Magistrado ponente: Jorge Mauricio Burgos Ruiz

Ley 270 de 1996

República de Colombia Corte Suprema de Justicia Nulidad Rad. N° 54248 CORTE SUPREMA DE JUSTICIA SALA DE CASACIÓN LABORAL JORGE MAURICIO BURGOS RUIZ Magistrado Ponente Nulidad Radicación No. 54248 Acta N° 26 Bogotá D.C., veintiuno (21) de agosto de dos mil trece (2013) Resuelve la Corte lo que corresponde y de plano el incidente de nulidad propuesto por el apoderado de la parte demandada-opositora, la EMPRESA COLOMBIANA DE PETRÓLEOS S.A. ECOPETROL S.A., dentro del proceso que en su contra adelantó LUIS CLEMENTE RÍOS CENTENO. I.

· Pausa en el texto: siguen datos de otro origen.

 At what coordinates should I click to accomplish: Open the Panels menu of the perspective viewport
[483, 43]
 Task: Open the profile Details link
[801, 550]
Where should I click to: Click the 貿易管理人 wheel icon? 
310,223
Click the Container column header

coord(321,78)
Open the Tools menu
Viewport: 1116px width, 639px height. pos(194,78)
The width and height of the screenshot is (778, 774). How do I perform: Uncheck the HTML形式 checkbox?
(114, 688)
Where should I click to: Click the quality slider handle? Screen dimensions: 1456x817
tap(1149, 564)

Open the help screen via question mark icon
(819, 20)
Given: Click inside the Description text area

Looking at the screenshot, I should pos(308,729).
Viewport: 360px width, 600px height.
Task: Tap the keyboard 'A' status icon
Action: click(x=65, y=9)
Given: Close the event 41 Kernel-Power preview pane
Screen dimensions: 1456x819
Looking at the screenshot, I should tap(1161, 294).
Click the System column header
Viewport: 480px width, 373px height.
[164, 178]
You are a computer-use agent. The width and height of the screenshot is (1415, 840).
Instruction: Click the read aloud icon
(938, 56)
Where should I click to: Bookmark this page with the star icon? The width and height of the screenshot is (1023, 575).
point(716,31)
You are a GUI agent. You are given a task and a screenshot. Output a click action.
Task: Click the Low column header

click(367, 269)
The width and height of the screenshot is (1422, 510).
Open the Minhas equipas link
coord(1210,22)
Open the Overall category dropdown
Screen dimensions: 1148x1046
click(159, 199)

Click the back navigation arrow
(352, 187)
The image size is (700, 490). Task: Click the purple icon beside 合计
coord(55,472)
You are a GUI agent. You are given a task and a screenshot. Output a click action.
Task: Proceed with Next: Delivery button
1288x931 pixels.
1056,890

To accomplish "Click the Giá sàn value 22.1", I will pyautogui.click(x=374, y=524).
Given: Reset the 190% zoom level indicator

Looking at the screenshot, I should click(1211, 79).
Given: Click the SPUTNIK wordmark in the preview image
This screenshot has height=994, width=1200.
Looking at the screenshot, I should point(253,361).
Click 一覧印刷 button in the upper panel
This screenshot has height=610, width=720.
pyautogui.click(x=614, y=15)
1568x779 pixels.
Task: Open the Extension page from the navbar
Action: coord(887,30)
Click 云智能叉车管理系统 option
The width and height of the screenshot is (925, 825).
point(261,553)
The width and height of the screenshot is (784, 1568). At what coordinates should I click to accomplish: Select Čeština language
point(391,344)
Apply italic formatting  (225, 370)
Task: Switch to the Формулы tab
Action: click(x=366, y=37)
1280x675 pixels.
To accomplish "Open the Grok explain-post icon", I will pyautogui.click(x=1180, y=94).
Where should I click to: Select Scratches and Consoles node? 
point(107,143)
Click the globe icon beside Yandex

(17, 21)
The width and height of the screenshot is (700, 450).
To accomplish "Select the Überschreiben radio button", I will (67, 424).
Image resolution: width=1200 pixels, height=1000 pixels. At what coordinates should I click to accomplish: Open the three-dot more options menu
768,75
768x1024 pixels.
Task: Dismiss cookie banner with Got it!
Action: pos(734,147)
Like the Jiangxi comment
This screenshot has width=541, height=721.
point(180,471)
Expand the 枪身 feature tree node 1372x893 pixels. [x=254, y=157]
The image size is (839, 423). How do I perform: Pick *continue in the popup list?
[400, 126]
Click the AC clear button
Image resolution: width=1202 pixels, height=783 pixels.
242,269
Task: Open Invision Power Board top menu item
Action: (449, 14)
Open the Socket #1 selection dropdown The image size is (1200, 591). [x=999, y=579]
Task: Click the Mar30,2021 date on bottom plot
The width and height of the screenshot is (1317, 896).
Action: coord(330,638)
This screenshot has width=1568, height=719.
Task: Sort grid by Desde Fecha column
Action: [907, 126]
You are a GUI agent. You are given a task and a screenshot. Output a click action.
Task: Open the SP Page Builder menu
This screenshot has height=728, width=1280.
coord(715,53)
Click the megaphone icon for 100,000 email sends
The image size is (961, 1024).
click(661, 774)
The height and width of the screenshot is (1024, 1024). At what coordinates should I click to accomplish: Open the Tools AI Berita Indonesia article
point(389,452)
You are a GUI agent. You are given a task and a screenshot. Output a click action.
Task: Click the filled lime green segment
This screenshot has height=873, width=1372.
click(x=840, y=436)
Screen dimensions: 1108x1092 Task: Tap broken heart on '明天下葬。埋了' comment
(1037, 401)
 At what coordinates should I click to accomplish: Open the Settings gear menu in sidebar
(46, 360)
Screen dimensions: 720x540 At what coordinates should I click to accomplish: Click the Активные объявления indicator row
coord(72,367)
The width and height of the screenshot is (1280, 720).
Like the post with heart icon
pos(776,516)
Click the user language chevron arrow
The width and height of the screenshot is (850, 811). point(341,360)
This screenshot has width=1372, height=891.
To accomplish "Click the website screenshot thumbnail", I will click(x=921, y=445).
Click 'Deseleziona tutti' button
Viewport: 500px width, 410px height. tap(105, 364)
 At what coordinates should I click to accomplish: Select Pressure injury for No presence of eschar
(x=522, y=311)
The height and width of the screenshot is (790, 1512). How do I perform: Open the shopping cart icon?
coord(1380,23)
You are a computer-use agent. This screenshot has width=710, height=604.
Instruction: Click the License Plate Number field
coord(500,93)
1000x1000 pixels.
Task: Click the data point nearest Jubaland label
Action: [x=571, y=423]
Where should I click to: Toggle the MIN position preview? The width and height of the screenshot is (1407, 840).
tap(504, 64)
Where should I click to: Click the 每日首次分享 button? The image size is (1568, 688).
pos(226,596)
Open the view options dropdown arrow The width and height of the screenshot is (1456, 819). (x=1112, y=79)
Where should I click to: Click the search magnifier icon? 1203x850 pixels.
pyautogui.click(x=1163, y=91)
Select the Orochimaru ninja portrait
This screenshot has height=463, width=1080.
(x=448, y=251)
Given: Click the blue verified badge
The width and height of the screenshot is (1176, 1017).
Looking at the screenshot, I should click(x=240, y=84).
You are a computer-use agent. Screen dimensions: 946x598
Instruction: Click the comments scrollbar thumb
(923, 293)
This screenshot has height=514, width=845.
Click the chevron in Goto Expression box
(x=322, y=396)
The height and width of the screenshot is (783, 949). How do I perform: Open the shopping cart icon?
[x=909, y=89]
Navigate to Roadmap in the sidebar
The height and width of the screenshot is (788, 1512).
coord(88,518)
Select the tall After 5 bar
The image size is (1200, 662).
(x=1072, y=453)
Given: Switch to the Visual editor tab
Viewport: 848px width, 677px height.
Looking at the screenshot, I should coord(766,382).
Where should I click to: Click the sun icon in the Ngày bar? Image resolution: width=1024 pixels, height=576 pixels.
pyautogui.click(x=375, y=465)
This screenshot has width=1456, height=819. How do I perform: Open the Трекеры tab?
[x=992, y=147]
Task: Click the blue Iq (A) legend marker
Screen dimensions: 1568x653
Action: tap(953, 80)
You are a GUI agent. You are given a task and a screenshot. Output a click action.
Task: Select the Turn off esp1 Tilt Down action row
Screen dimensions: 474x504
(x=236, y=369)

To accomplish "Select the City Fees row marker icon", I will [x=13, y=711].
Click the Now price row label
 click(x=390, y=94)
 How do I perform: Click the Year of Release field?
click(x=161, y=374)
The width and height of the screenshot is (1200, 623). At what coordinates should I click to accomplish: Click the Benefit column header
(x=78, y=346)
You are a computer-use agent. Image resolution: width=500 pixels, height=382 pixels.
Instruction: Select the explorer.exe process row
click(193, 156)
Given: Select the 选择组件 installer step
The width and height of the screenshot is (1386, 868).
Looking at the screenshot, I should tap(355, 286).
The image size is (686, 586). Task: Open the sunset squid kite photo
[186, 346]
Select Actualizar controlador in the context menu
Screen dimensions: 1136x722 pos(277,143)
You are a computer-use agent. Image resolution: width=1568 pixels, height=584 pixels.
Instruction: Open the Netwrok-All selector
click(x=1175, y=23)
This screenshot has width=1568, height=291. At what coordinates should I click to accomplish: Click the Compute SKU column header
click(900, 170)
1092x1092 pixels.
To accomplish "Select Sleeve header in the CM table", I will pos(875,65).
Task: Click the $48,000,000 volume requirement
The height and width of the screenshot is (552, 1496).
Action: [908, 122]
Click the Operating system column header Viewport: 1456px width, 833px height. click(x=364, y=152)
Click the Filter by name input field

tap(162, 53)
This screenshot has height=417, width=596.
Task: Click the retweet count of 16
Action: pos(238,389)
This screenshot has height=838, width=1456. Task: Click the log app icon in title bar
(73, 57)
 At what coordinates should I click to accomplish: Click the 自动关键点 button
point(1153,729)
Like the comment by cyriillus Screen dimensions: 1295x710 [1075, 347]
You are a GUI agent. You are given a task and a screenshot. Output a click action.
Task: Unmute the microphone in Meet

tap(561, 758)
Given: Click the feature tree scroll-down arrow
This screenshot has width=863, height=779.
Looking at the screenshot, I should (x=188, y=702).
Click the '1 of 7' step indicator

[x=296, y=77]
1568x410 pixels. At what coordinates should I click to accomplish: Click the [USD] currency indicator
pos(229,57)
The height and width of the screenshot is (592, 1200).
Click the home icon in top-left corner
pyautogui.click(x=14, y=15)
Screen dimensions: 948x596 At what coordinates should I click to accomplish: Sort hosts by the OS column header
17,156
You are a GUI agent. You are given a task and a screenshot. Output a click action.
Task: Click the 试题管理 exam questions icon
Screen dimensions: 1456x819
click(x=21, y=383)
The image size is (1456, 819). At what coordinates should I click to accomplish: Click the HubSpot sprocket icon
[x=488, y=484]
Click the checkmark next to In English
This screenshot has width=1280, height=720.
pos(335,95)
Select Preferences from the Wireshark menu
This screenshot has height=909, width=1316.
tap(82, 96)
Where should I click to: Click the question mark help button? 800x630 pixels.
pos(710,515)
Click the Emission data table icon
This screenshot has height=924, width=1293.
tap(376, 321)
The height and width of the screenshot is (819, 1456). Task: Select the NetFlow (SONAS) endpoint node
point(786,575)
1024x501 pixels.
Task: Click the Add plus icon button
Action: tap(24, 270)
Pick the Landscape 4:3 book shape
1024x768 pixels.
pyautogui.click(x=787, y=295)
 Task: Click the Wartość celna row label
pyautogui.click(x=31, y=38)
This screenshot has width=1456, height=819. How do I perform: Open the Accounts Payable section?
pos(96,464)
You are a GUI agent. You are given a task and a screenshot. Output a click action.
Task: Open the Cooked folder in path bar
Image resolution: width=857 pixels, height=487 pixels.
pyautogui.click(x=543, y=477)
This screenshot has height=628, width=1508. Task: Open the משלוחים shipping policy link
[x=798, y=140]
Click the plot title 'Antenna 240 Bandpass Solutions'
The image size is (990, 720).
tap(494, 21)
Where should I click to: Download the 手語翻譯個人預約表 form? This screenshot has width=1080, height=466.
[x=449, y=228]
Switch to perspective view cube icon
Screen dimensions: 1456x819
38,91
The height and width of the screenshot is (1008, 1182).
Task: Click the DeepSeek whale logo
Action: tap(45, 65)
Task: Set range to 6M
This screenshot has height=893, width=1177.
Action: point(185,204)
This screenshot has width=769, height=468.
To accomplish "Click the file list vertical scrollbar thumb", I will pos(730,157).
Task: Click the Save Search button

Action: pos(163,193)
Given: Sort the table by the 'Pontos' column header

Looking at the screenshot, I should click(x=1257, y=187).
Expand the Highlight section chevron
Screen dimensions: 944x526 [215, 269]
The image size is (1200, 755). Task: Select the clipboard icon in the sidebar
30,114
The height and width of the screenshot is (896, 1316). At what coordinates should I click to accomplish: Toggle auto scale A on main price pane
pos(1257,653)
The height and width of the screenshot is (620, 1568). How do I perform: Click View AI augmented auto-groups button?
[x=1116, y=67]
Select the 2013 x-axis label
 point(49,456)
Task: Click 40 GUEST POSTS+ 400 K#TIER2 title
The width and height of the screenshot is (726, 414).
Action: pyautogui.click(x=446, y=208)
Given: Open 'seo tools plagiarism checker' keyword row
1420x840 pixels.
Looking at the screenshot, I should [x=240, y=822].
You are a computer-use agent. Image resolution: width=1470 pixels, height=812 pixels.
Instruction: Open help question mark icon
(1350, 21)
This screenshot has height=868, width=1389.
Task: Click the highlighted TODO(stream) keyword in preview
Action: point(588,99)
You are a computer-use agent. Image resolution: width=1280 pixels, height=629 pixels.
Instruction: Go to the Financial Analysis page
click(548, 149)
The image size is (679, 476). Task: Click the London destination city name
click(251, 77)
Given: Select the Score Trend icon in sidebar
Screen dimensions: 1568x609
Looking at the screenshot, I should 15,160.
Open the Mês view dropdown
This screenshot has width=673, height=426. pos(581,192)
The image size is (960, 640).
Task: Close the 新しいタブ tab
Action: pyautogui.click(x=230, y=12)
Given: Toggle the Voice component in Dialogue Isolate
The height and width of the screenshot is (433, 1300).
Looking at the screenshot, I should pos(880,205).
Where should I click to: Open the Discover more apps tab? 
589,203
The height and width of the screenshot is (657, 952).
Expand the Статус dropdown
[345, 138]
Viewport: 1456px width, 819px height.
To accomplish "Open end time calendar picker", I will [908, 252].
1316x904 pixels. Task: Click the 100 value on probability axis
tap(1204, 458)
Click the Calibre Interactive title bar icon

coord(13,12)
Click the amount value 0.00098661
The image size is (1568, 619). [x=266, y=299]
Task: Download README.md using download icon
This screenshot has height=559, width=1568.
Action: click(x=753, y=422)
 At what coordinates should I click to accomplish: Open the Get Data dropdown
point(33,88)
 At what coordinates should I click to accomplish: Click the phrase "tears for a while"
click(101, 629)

ANTECEDENTES Con proveído del 28 de agosto de 2012, esta Corporación al estimar que existió un error involuntario de la Secretaría de la Sala al registrar el radicado de 23 dígitos que identifica el proceso referenciado, circunstancia que no solo vulnera la confianza legítima del usuario respecto de los medios informativos ofrecidos, sino que le truncó la oportunidad de conocer el estado del proceso y los trámites judiciales a surtir.

Visto lo anterior, esta Sala al considerar que con dicho yerro se afectó la publicidad y por ende la validez de los actos procesales surtidos dentro del trámite del presente recurso extraordinario; mediante providencia arriba citada, ordenó dejar sin efecto los autos de 15 de mayo y 10 de julio de 2012, así mismo, ordenó efectuar la corrección del número de radicación (23 dígitos) que identifica el presente proceso acogiendo el asignado en primera y segunda instancia (N° 680 8 13105001- 200600524-01) y, correr nuevamente el traslado correspondiente; mismo que tuvo lugar entre el 21 de septiembre y el 19 de octubre de 2012.

Dentro de dicho término legal, la parte recurrente presentó la demanda respectiva y por reunir los requisitos formales, por providencia del 30 de octubre de 2012 dispuso el traslado a la parte opositora. El término para la parte opositora-demandada, transcurrió entre el 9 y el 30 de noviembre de 2012, previo reconocimiento de personería al apoderado constituido por la entidad demandada, a través del auto del 7 de noviembre de 2012 y sin que dentro del mismo se presentara escrito de oposición, como da cuenta el informe secretarial del 4 de diciembre de 2012 visto a folio 62 del cuaderno de la Corte.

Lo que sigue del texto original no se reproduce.